Quote:
Originally Posted by ScarletPimpernel
Then the answer is no. I'll have to deal with that. She'll be honest with me. I trust her. She might not share her feelings with clients though. I'll have to deal with that too. But I think our relationship is strong enough to withstand any outcome. I always think the truth is worth whatever pain it might bring.
|
You also posted: "However, I know (and I think she knows) if she tells me she doesn't love me, it will devastate me. I will feel rejected. I will most likely have a breakdown, and it will set our relationship back.
It's weird though. As of right now, I'm okay if my T doesn't love me. What matters is that she cares. But I think hearing the words "I don't love you" will kill me (not literally)."
Just seems a bit like you are choosing to push a boundary knowing full well that you have a therapist with very professional boundaries who will most likely not answer your question, no matter what her feelings are about you. I wonder what you are trying to get out of this: I really don't think what you are trying to get is an answer. Are you trying to create a conflict here?
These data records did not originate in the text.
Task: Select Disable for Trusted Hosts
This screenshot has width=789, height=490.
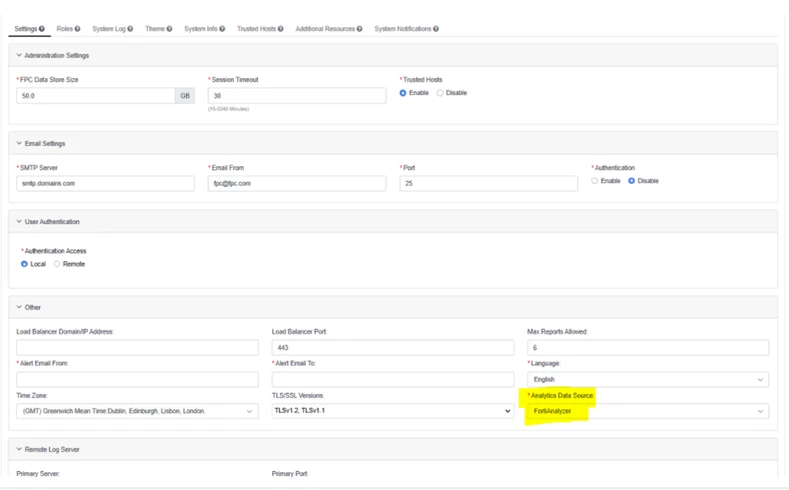Action: click(x=440, y=93)
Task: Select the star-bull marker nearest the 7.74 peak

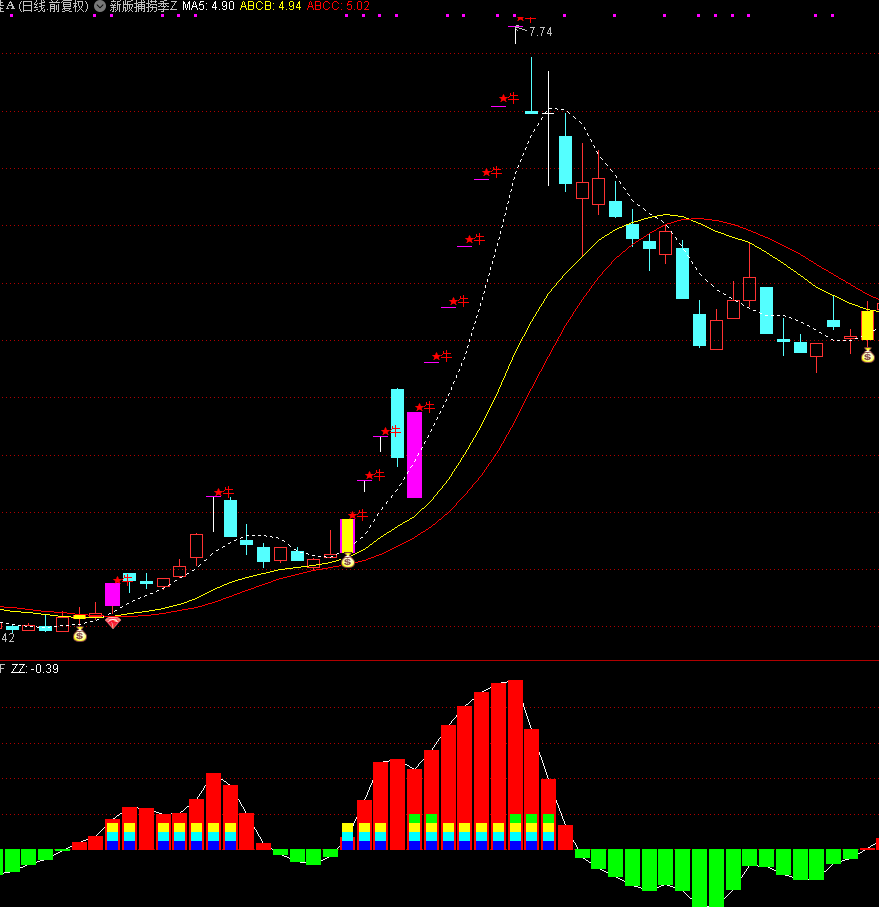Action: click(x=526, y=20)
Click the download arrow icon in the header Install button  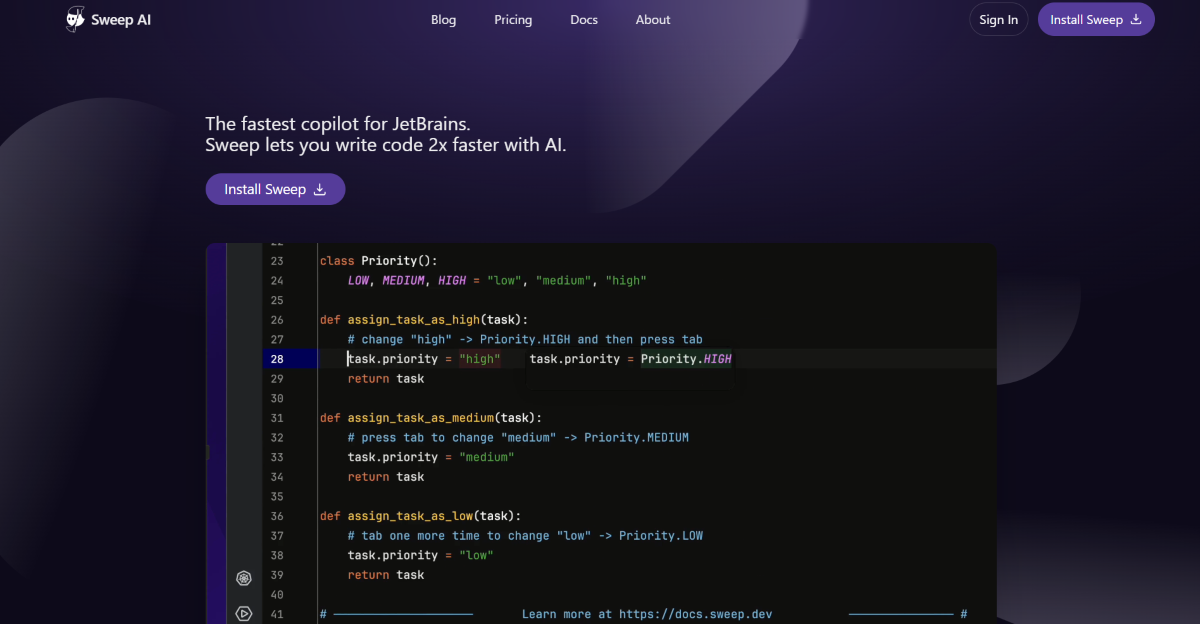pyautogui.click(x=1135, y=20)
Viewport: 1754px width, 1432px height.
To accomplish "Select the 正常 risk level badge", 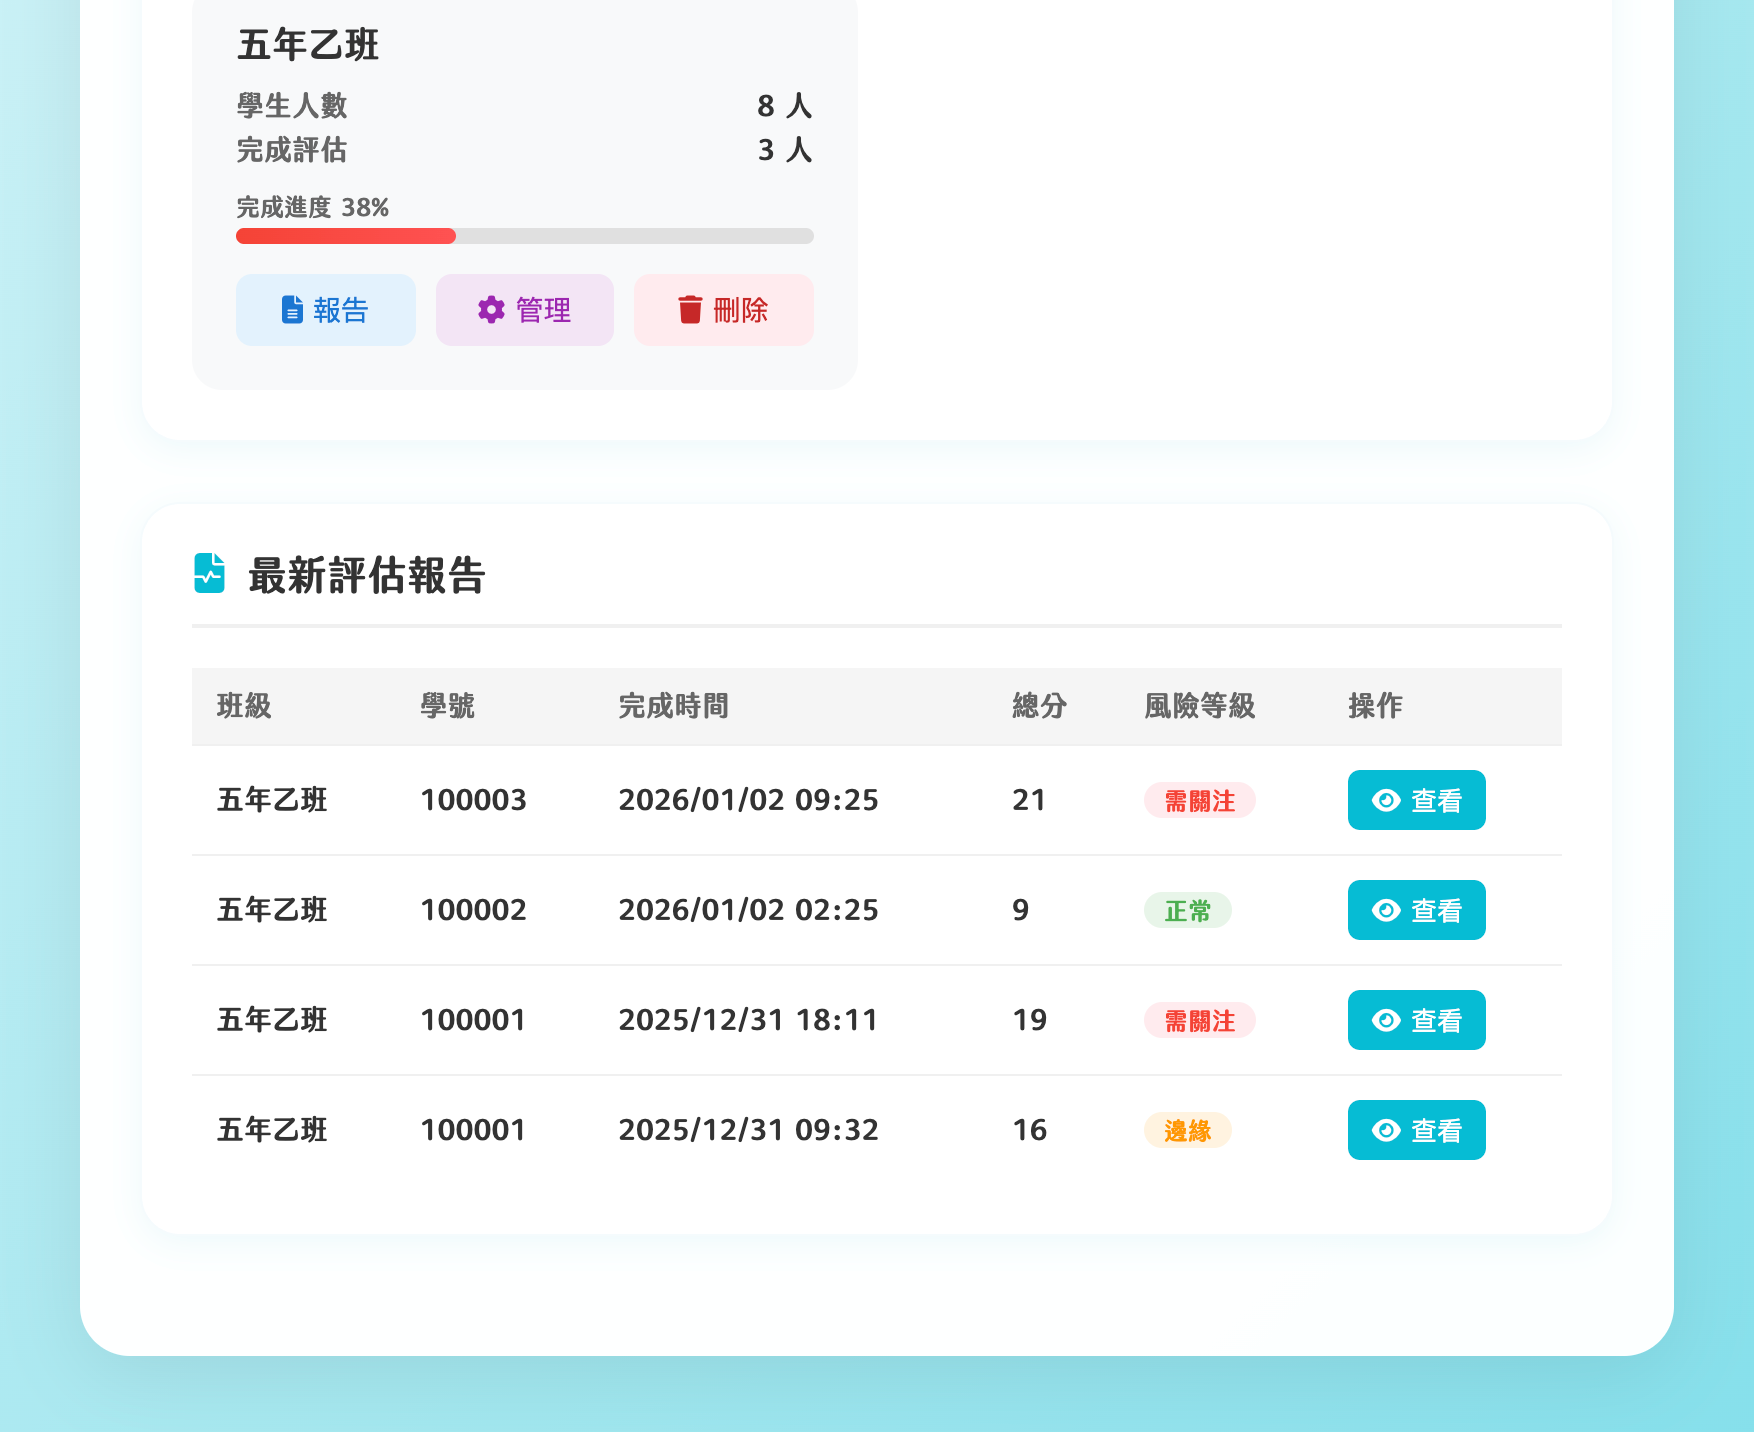I will 1186,910.
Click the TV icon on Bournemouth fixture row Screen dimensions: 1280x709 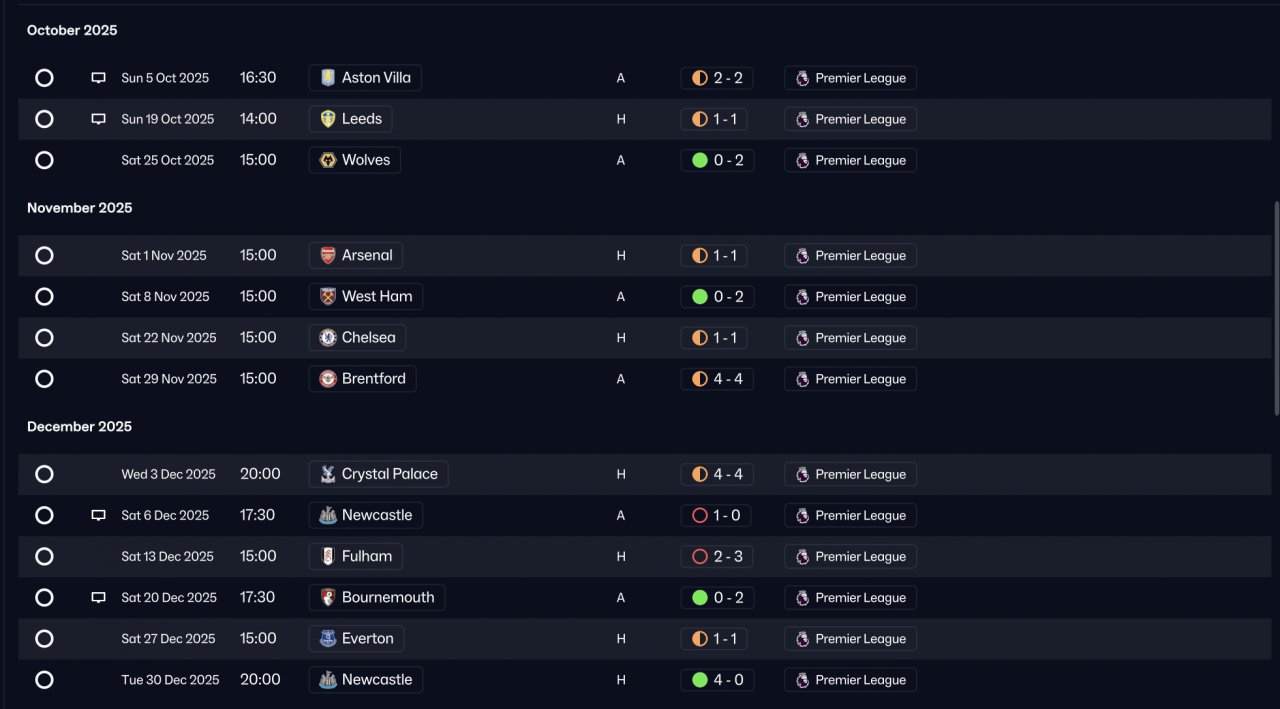tap(98, 597)
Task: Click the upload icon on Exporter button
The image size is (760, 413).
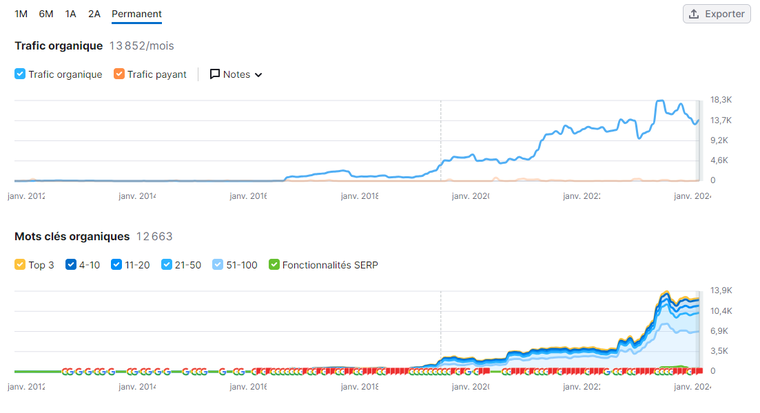Action: click(x=694, y=14)
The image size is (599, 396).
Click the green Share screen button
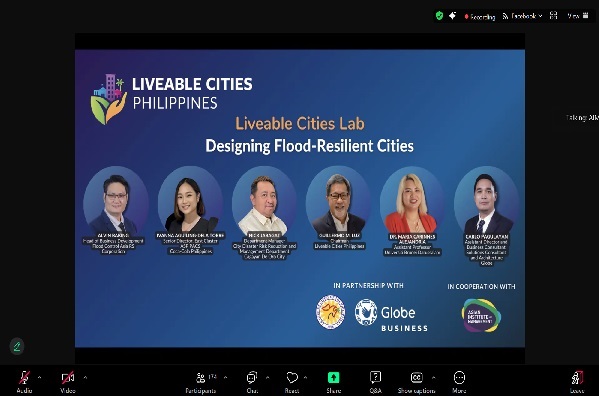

Are you trying to create a crisis as some sort of "test"? It's "worth whatever pain it might bring": Are you trying to create pain?
I really think you need to figure out what you are really after here. For some reason this strikes me as self-destructive or therapy-destructive because I think you realize you are going to have a triggered response to whatever she ends up saying -- positive, negative, or neutral -- you'll end up in an internal crisis over this.